In step S1, the obtained frog sample image is obtained by the master-slave rotary camera zoom system 12, the obtained frog sample image includes a front view, a rear view, a left view, a right view, a jumping state diagram and a falling state diagram of the frog, the size of the diagram includes 32X32, 48X48 and 64X64, and the obtained frog sample image is analyzed by the video analysis module 2. In step S2, for the part inside the contour line, a corrosion expansion method is used to screen and eliminate a plurality of smaller texture and color features on the back of the frog; comparing the original reference point group, and taking the reserved color and texture of the larger area as the main color and texture parameters for identifying the frog; the frog sample image is further processed, and parameter information such as rough outline, color and texture of the area of the most main area is mainly reserved. In step S3, a motion area is extracted by an optical flow algorithm, and motion characteristics between frames are captured according to the time difference and the change of the motion area, the motion mode of the frog is jumping, the time interval between different frames is proper, the frog motion is in one direction, and the change from low to high is presented, which is a main motion characteristic for identifying the frog, and the frog jumping trajectory between different frames can be obtained according to the frog jumping motion.

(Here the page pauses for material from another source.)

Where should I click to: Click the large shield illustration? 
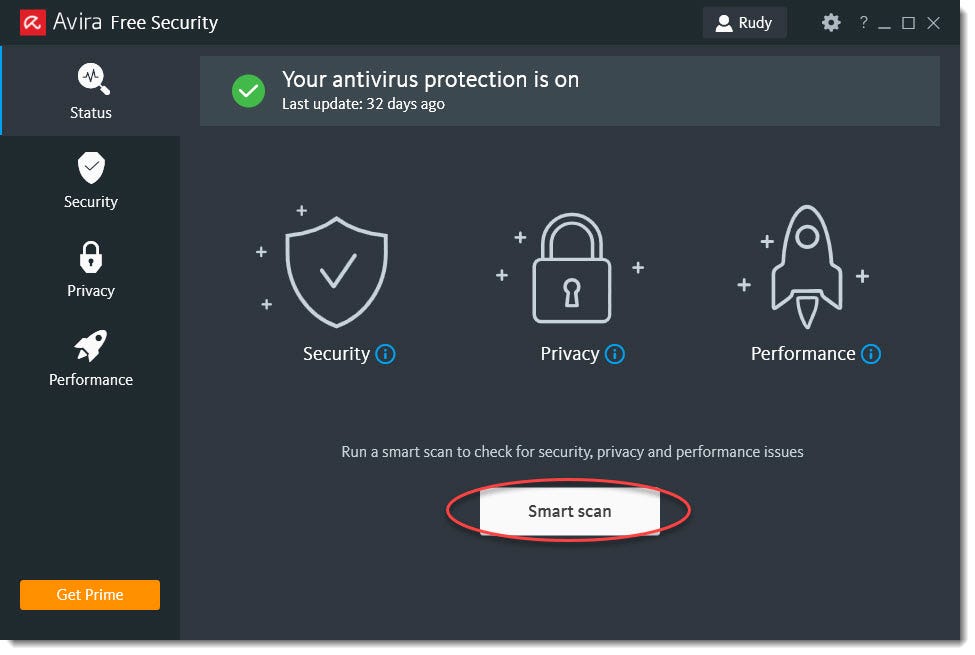pyautogui.click(x=337, y=270)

In step S4, selecting a substantially completely independent area not overlapping other samples, whether the area is completely independent, by referring to the physical parameters of the camera and the feeding time of the frog, the approximate size of an independent frog body area is obtained, and the physical size parameters of the area can be measured by manual assistance; after the physical size parameters are obtained, the zoom parameters of the used sample image can be calculated by combining a plurality of physical parameters (distance, position, angle, focal length, image size and the like) calibrated by the camera, and the zoom parameters are used as the global zoom scale of the image of the frame obtained by the camera; and (3) scaling and converting the size of the sample image into the same size of the sample image according to the size of the sample image, matching the sample image with different preprocessed sample images by combining the basic body positions of facing left, facing right, jumping and falling, and judging as a frog in motion if the combined error of the area and the color is less than a threshold value.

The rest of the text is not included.